Toujours selon Savard, l’importance du rôle social de ces institutions est indéniable : celles-ci sont souvent « les seules gardiennes des cultures régionales au Québec », et à ce titre, des acteurs clés dans « la définition, la conservation et la diffusion de l’identité de la nation québécoise ». C’est particulièrement le cas des musées d’art contemporain, lorsqu’ils encouragent leurs publics à se pencher sur des enjeux sociaux à partir de pratiques artistiques. Si cet objectif s’avère parfois difficile à atteindre en raison de la nature souvent conceptuelle de l’art contemporain, on remarque depuis les années 1990 que plusieurs établissements ont adopté de nouvelles stratégies pour rejoindre plus directement la population et favoriser la participation citoyenne.
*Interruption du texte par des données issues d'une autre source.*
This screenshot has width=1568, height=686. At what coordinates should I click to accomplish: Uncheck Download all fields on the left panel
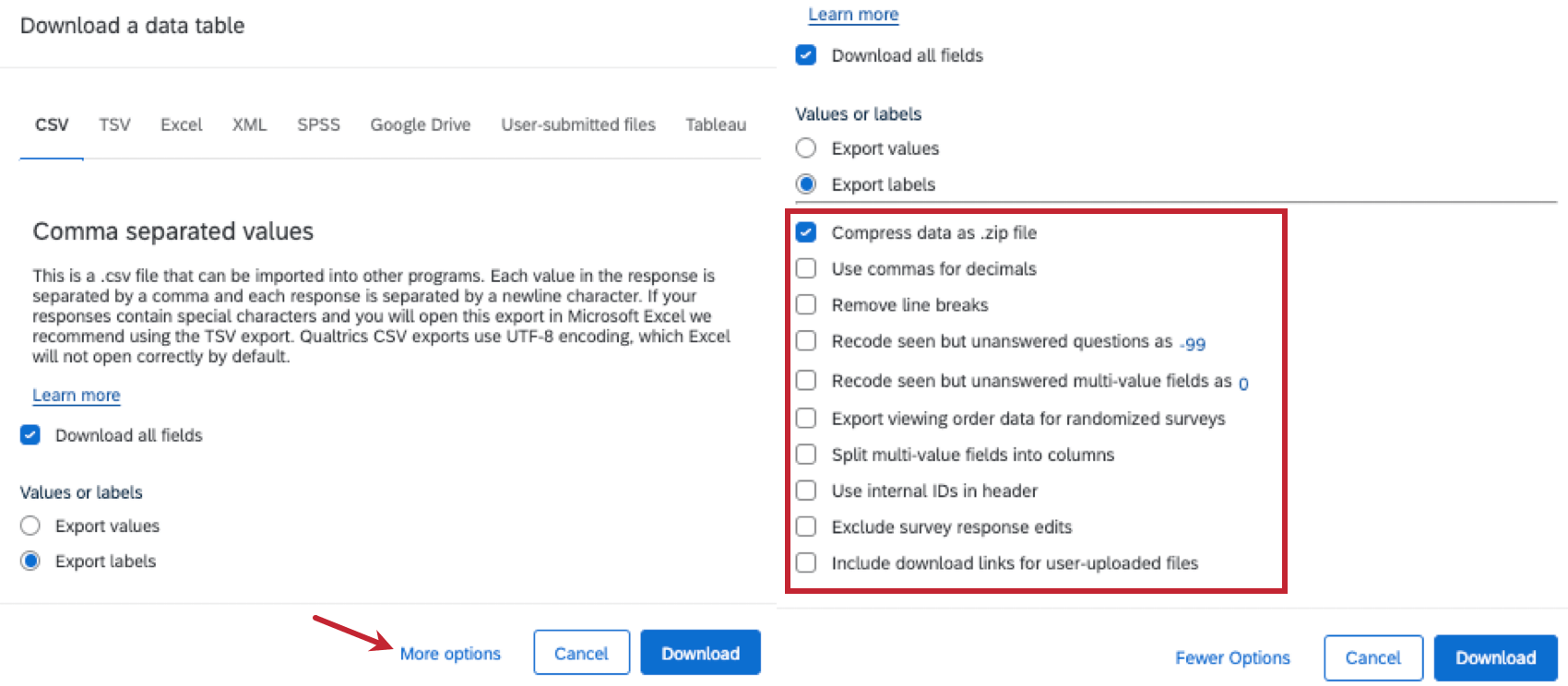30,434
Pavillon Mobile, design de David Gour
© Musée d’art contemporain des Laurentides

Le Musée d’art contemporain des Laurentides et l’engagement citoyen

C’est dans les années 1960 que le gouvernement provincial a décidé d’investir dans les régions québécoises, jusque-là pauvres en équipements culturels. Les Laurentides, ne faisant pas exception, ont alors bénéficié notamment de la construction d’environ soixante-dix bibliothèques publiques et de la création d’un musée à Saint-Jérôme. Aujourd’hui, le Musée d’art contemporain des Laurentides (MAC LAU) se donne pour mission d’étudier les pratiques artistiques contemporaines, non seulement au moyen d’expositions, mais aussi « de manifestations publiques, de projets communautaires, d’innovations sociales et d’actions civiques, éducatives et culturelles3 ».

Le MAC LAU organise ainsi plusieurs activités à visée communautaire, comme la création estivale Au-delà du jardin. Inauguré en 2016, ce jardin urbain occupe le centre-ville de Saint-Jérôme et sert de lieu de rencontre pour des activités agricoles, communautaires et artistiques. L’initiative s’appuie sur des études qui démontrent les bienfaits de l’agriculture dans la vie urbaine : diminution de la pauvreté, enrichissement du tissu social, augmentation du sentiment d’appartenance, etc. Visant particulièrement les citoyens marginalisés et défavorisés de la ville, elle invite la population à prendre part à l’entretien et à la récolte du jardin : « C’est une manière pour le Musée de s’investir dans sa communauté, de s’implanter dans son milieu », disait Jonathan Demers, directeur général et chef de la conservation, lors de la journée de présentation du programme 2017-2018 du MAC LAU.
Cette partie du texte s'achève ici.